Israeli underwater defense company DSIT Solutions unveiled a layered Underwater Domain Awareness concept at CNE 2026, introducing for the first time its BlueShield counter-UUV sonar alongside an integrated architecture designed to give naval commanders a continuous, AI-supported picture of everything moving beneath the surface from diver-range distances to the approaches of major ports and straits.
DSIT Solutions, a Tel Aviv Stock Exchange-listed company with three decades of underwater defense experience, presented the UDA concept on May 13, 2026. The system integrates multiple sonar platforms across short, medium, and long detection ranges, fusing their outputs through a unified command and control center that uses AI-supported data merging to build what the company describes as a holistic underwater picture. The threat set the system is designed to address spans the full range of modern undersea threats: conventional submarines, midget submarines, Swimmer Delivery Vehicles, Unmanned Underwater Vehicles, Diver Propulsion Vehicles, and Special Forces combat divers.
The BlueShield is a seabed-mounted active and passive sonar system derived from DSIT’s BlackFish Hull Mounted Sonar, which the company describes as globally proven, and is specifically designed to secure critical areas including borders, ports, and naval bases against unmanned underwater vehicle threats. Counter-UUV capability has become an urgent requirement for naval operators worldwide as the proliferation of autonomous and remotely operated undersea vehicles has outpaced the detection infrastructure of most port and coastal defense installations.
The short-range tier of the UDA architecture relies on DSIT’s AquaShield Diver Detection Sonar and PointShield Portable Diver Detection Sonar, both designed for high-resolution detection of divers and UUVs in critical areas at relatively close ranges. Both systems feature automated detection that does not require a real-time operator, delivering what DSIT describes as very low false alarm rates with sensitive threat detection. That operator-independent operation matters in the resource-constrained environment of most port security operations, where maintaining continuous human monitoring of sonar feeds around the clock is neither practical nor affordable at the staffing levels most navies can sustain.
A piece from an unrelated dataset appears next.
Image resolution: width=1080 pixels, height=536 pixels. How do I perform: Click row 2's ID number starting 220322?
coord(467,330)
The SeaShield anchors the long-range end of the detection architecture and is described by DSIT as the most advanced and distinctive component of the UDA solution. A fixed, low-frequency sonar system combining active and passive operating modes, the SeaShield enables automatic detection and tracking at very long ranges through what the company describes as distinctive structural design and advanced acoustic processing techniques. Low-frequency active sonar has long been the preferred detection method for long-range submarine surveillance because low frequencies propagate further through water and are less attenuated by thermal layers and ocean noise. The SeaShield’s integration of both active and passive capability in a fixed seabed installation positions it for coverage of large maritime areas including straits and access routes to ports and oil terminals, where permanent undersea surveillance infrastructure is more cost-effective than maintaining patrol vessels or helicopters on continuous rotation.
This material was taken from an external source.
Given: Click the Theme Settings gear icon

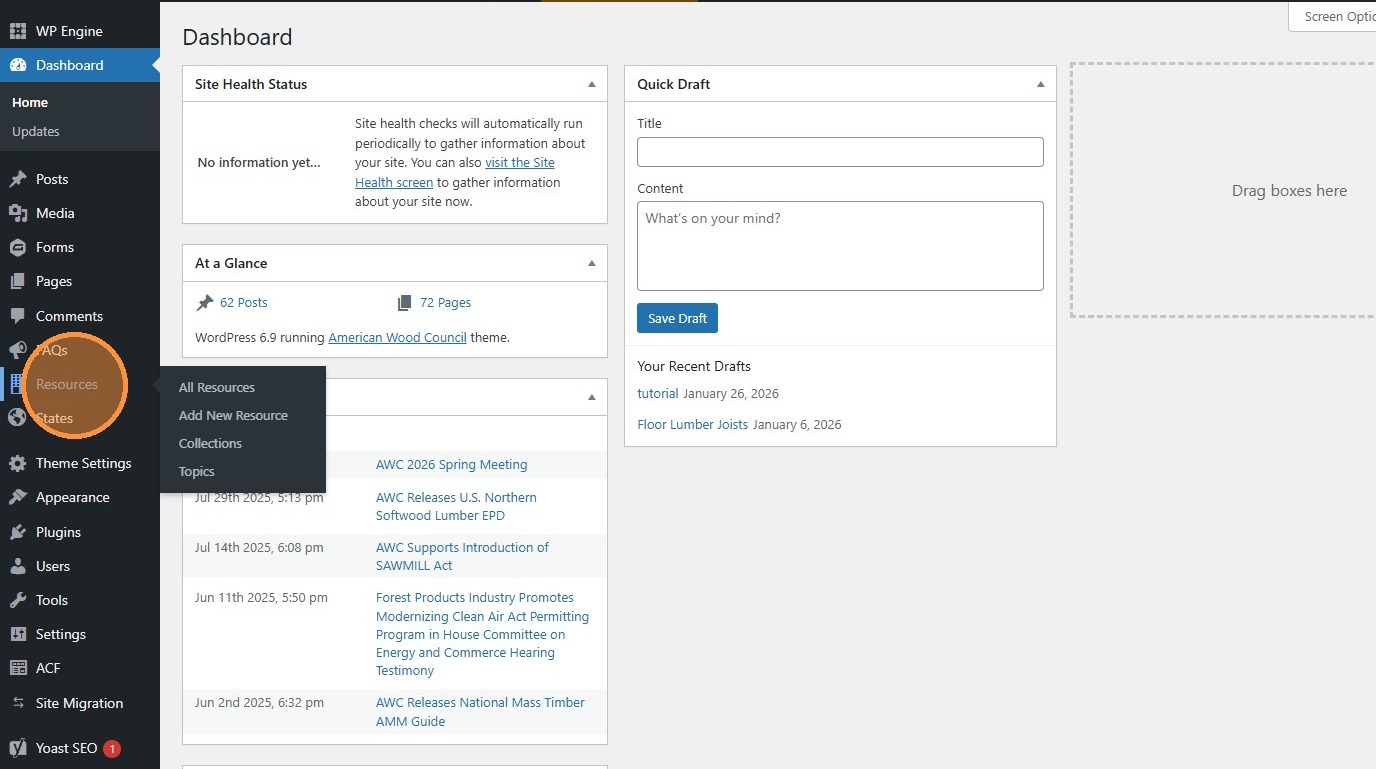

Amir Alon, DSIT’s Vice President of Marketing and Business Development, described the operational context driving the UDA concept directly. “The underwater domain is facing a rapidly increasing number of advanced unmanned underwater threats,” Alon said in the company’s announcement. “Our UDA solution gives a response to these growing challenges — delivering continuous, long-range, layered detection that enables comprehensive underwater control.” The layered architecture is the key engineering choice: overlapping detection ranges from the three system tiers mean that any undersea contact moving from open water toward a protected port or installation passes through progressively more sensitive and specific detection zones, with each tier providing targeting data to the unified C2 center that none of the tiers could provide alone.
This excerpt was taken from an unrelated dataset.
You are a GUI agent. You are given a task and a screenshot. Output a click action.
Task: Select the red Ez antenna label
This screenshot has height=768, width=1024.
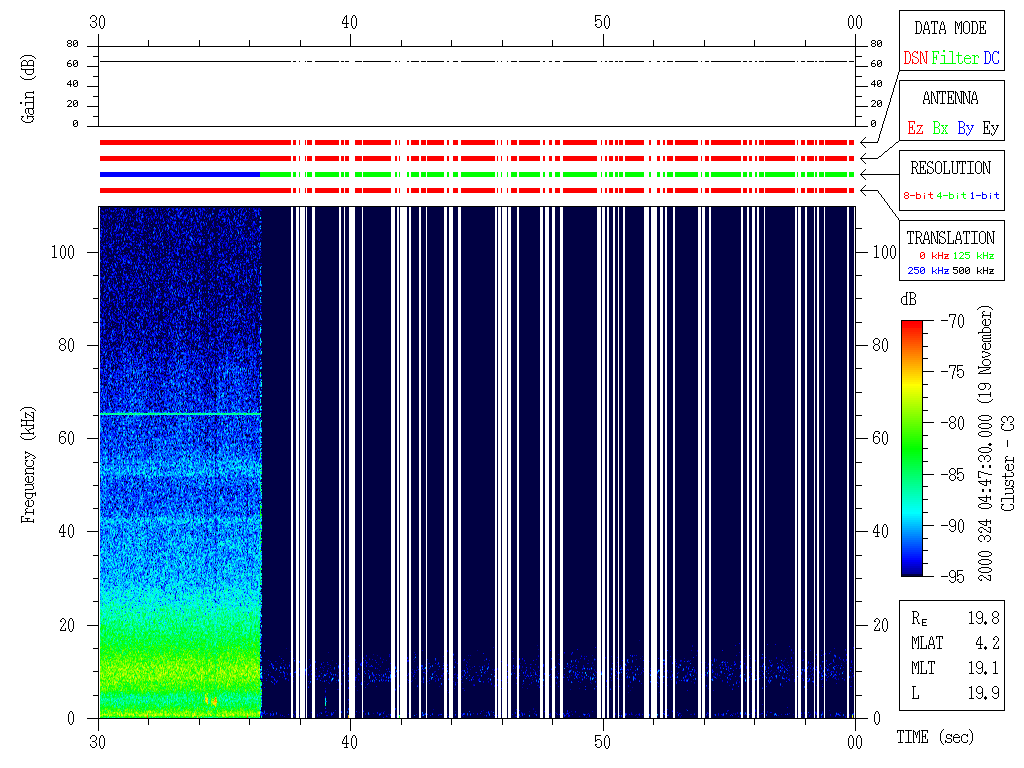point(915,129)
The AI-supported data merging at the command and control center addresses a problem that has challenged multi-sensor surveillance architectures since their inception: how to fuse incomplete, ambiguous detections from sensors operating at different ranges, frequencies, and sensitivities into a single coherent picture that an operator can act on without being overwhelmed by data. Modern machine learning approaches to sensor fusion have advanced the state of the art considerably, and DSIT’s inclusion of AI support in the UDA fusion layer reflects where the industry has moved rather than a novel claim. The company does not specify the AI architecture or its performance characteristics in the available source material, so those details remain unconfirmed.